While the sign does not provide a reason for the sudden closure, a statement was issued by Serré suggesting that staff may have been inundated by complaints regarding the “Freedom Convoy” and the use of the Emergency Measures Act following weeks of angry protest in Ottawa that turned into an occupation of the capital city. Protesters were demanding an end to all COVID-19 mandates and restrictions, with some organizers also calling on the government to step down if demands were not met.
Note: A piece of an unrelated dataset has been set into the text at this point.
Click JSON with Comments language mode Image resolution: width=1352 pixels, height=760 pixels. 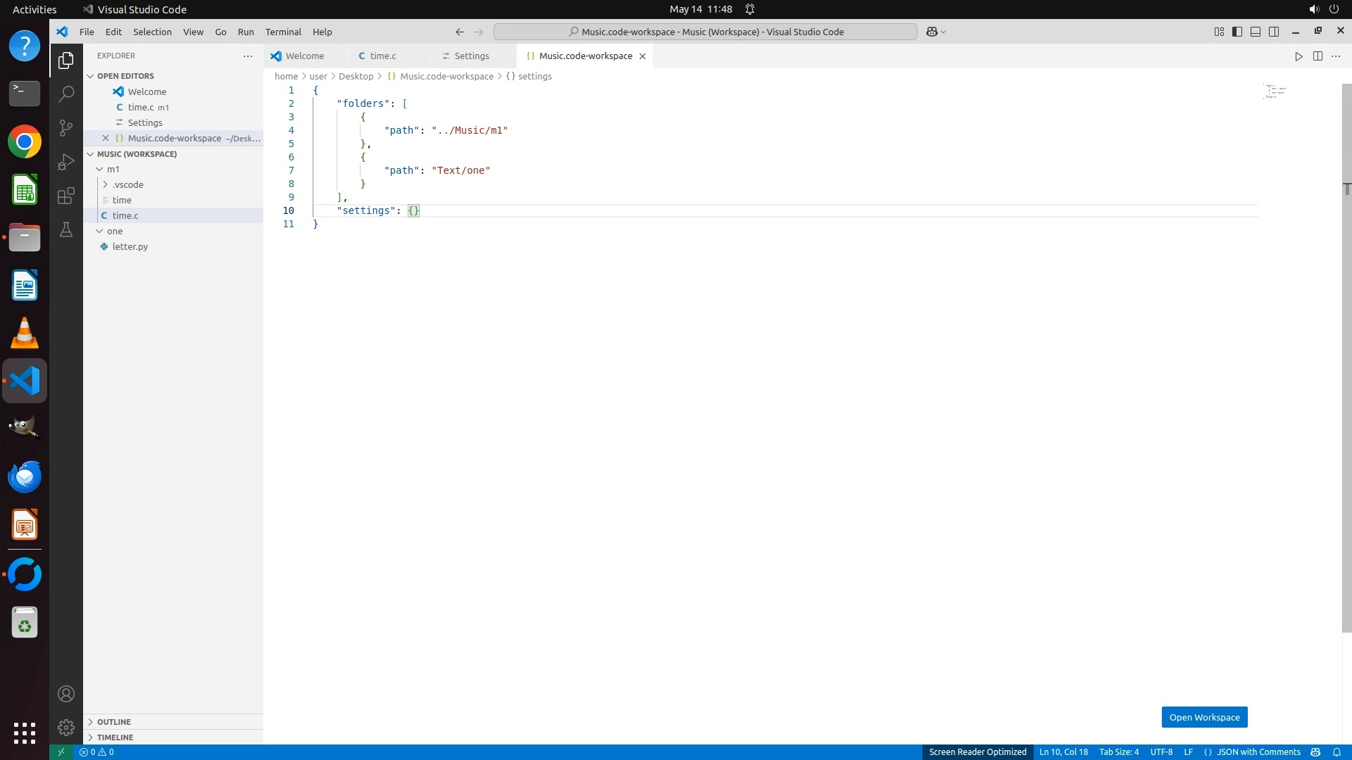click(x=1258, y=752)
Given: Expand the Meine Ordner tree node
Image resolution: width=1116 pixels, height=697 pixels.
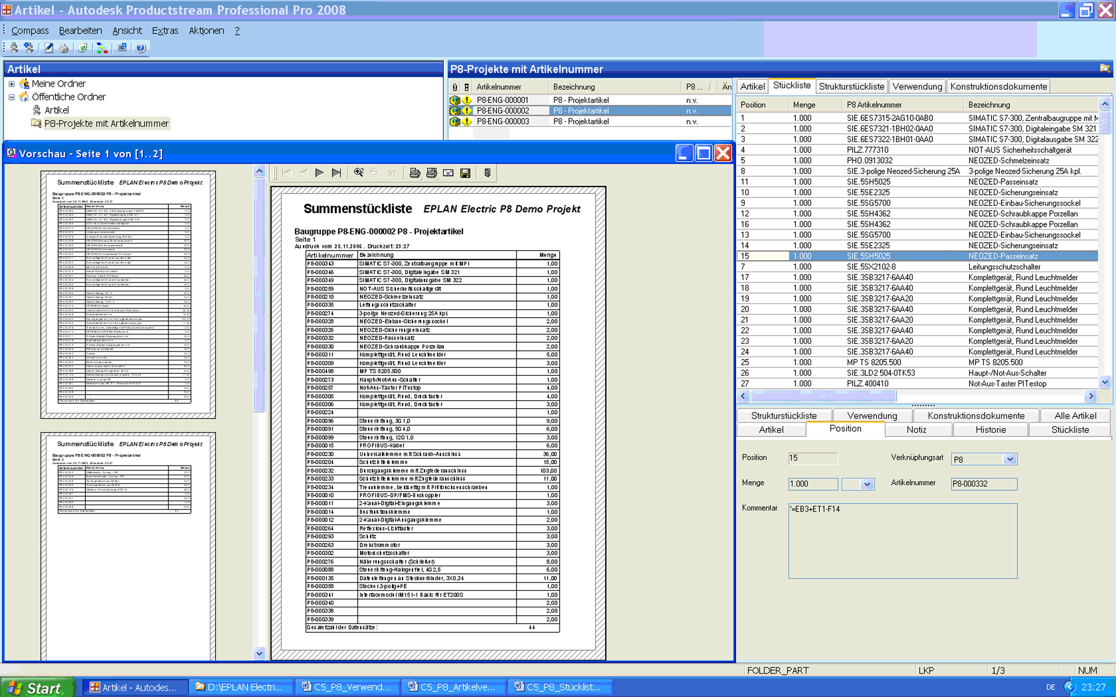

“Political criticism is at an all-time high but please remember that constituency office staff are public servants who are working in a non-partisan capacity. They are not expected however to subject themselves to vulgar or aggressive behaviour. Individuals who insist on sharing views in a threatening, harassing, vulgar or aggressive in nature will not be tolerated. Please be kind, be patient and be courteous,” read Serré’s statement.
The move came just one day after a group called Let Life Live Ontario posted a photo of protestors in front of the Sturgeon Falls constituency office and invited people to join in further protests, including one planned that evening. “Marc Serré has turned his back on many Nickel Belt voters over the last 2 years endorsing his government’s restrictions of freedom,” charged the post, which asked Serré to vote against invoking the Emergencies Act. “I’ll be in front of Mr. Serre’s Sturgeon Falls office again tonight… It will be up to you Mr. Serre, whether it is a celebration of you making the right choice, and voting down the Emergency Act in parliament today, or whether it will be yet another protest…”
The Let Life Live Ontario page shows video of local farmer Dave Lewington, a strong critic against vaccine mandates and pandemic restrictions. The Lavigne resident vehemently opposed the use of the Emergencies Act to break up what he called a peaceful protest, and criticized Serré for not responding to his calls and turning off comments on some of his social media posts to silence dissent.
Serré voted along with his party to invoke the Act, giving the government additional powers to respond to the Ottawa occupation and border blockades. The decision was debated at length, with many supporters and detractors. The use of the Act has since been ended by the government, who had promised to use it only as long as it deemed necessary.